PROBLEM TO WORK ON => Edit the rows below, everything from the line containing "The width and height of the screenshot is (310, 276)." down to the line containing "Action: 74,687", replacing "Zoom In" with "Zoom Out" and leaving all else unchanged. Give only those lines, with the pictures left out.

## Begin MATERIAL FOR THIS EXERCISE

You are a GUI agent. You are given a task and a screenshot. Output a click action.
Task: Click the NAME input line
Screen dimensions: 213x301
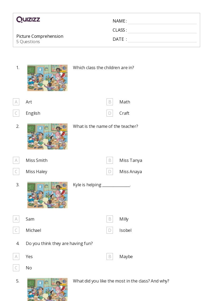[x=162, y=21]
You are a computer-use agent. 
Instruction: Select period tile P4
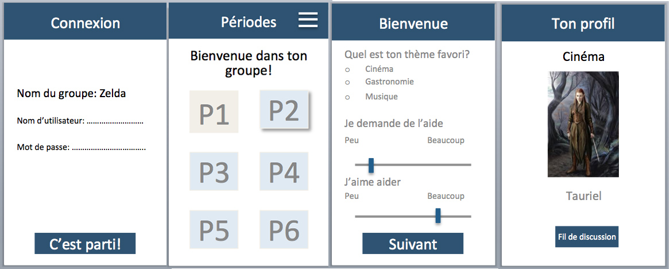click(x=284, y=171)
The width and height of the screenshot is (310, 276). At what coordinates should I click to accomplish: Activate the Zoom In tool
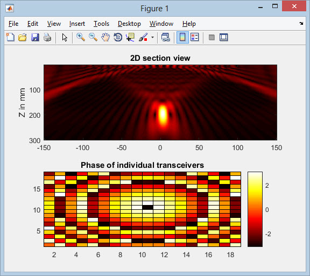tap(81, 37)
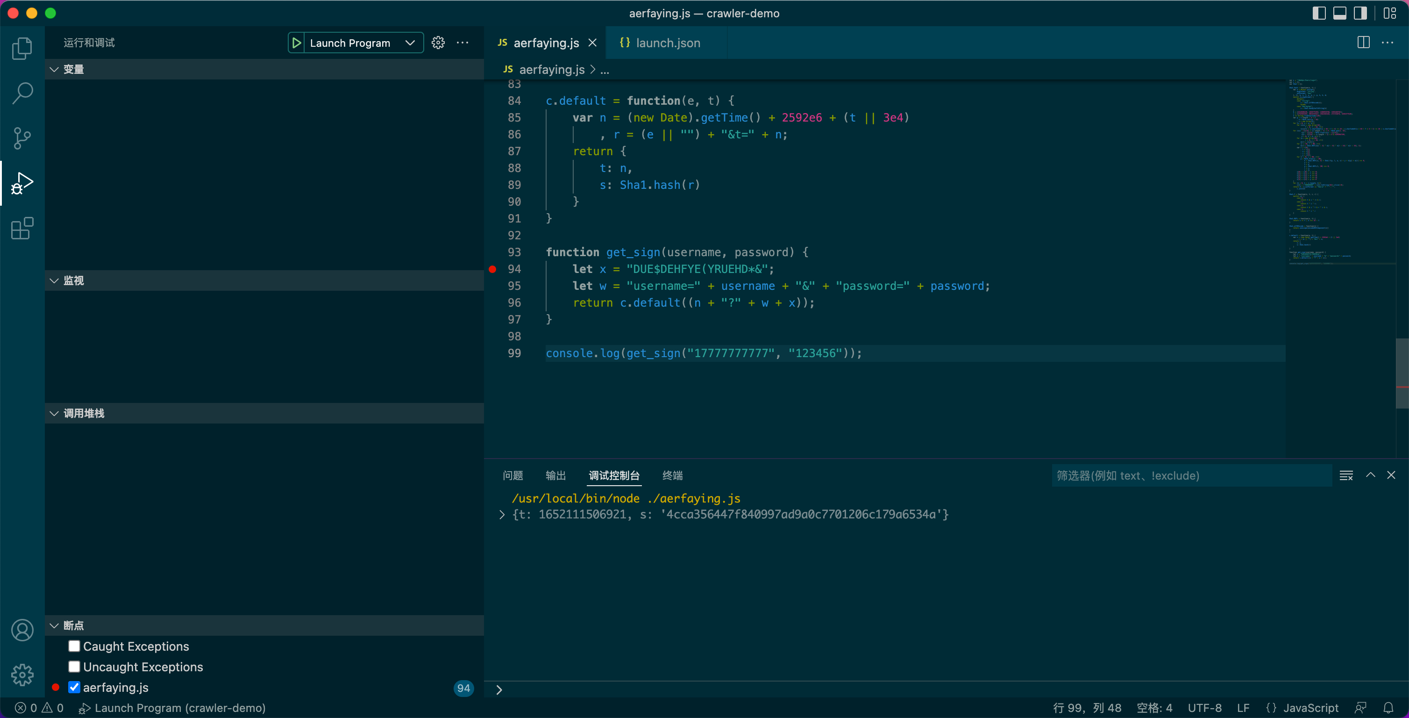
Task: Disable the aerfaying.js breakpoint checkbox
Action: 74,687
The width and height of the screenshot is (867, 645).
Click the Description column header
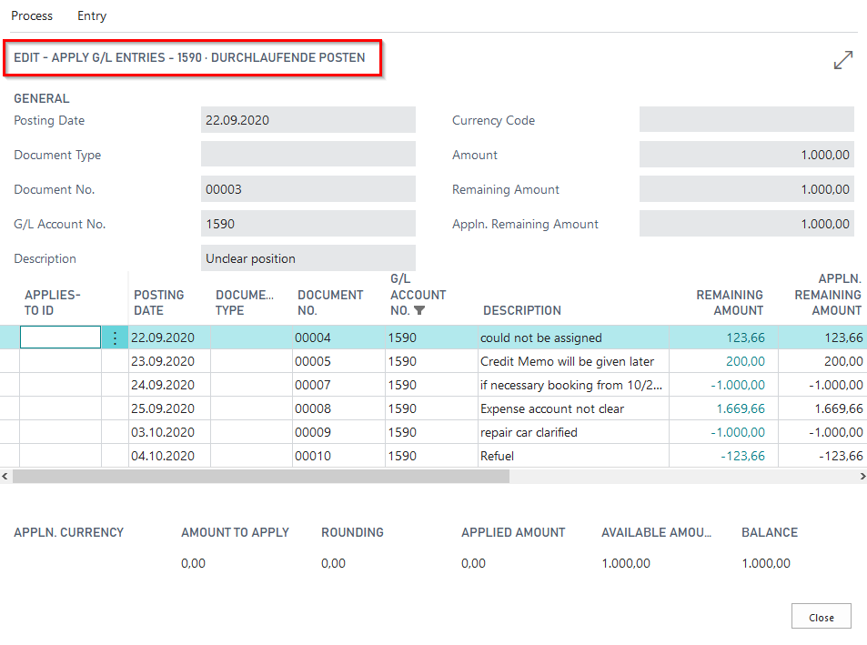[522, 310]
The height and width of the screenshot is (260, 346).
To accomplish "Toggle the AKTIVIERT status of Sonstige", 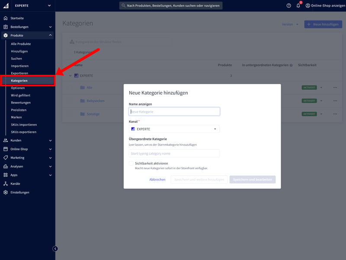I will click(309, 114).
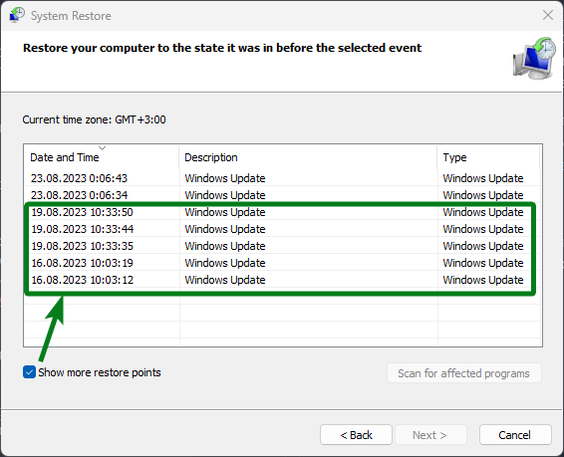Click the System Restore title bar icon
The image size is (564, 457).
pos(17,15)
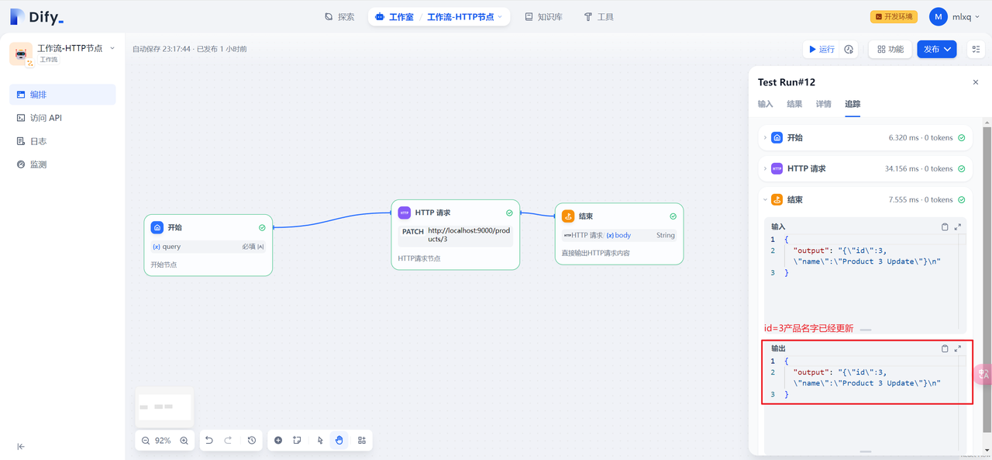
Task: Select the pointer selection tool on the canvas
Action: [x=320, y=440]
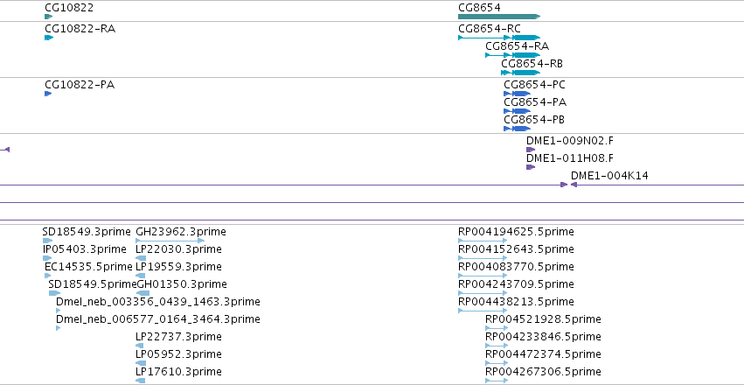Select the CG8654-RC transcript glyph
744x385 pixels.
pos(499,38)
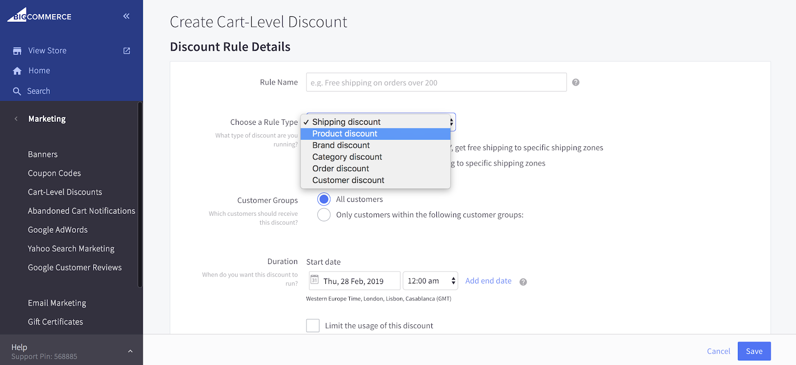This screenshot has height=365, width=796.
Task: Click the View Store storefront icon
Action: click(17, 51)
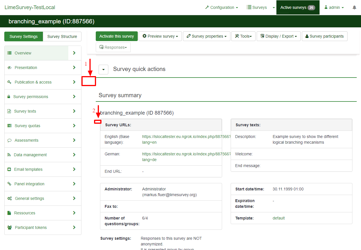This screenshot has width=361, height=250.
Task: Select Email templates in the sidebar
Action: click(x=28, y=169)
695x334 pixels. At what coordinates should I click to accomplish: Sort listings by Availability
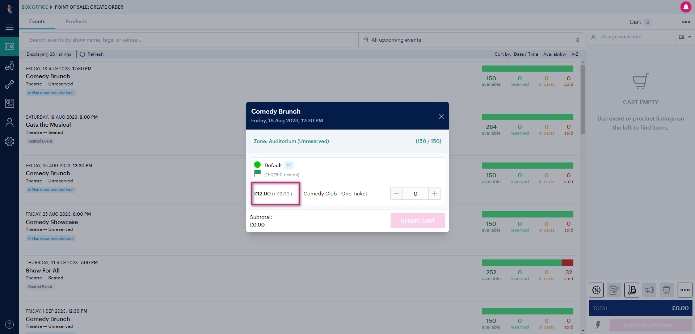point(555,54)
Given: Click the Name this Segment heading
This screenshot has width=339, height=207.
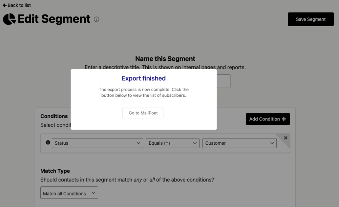Looking at the screenshot, I should pos(165,59).
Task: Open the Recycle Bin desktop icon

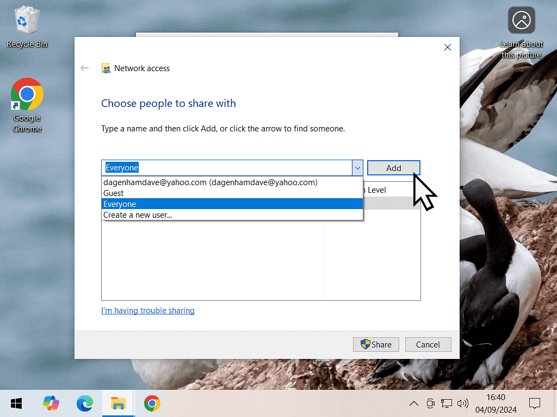Action: pyautogui.click(x=26, y=26)
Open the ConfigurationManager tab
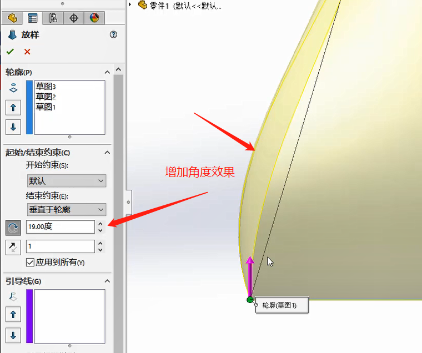The image size is (422, 353). tap(53, 18)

## End MATERIAL FOR THIS EXERCISE

RESULT =>
The width and height of the screenshot is (310, 276). At what coordinates should I click to accomplish: Activate the Zoom Out tool
tap(81, 37)
Task: Disable the aerfaying.js breakpoint checkbox
Action: 74,687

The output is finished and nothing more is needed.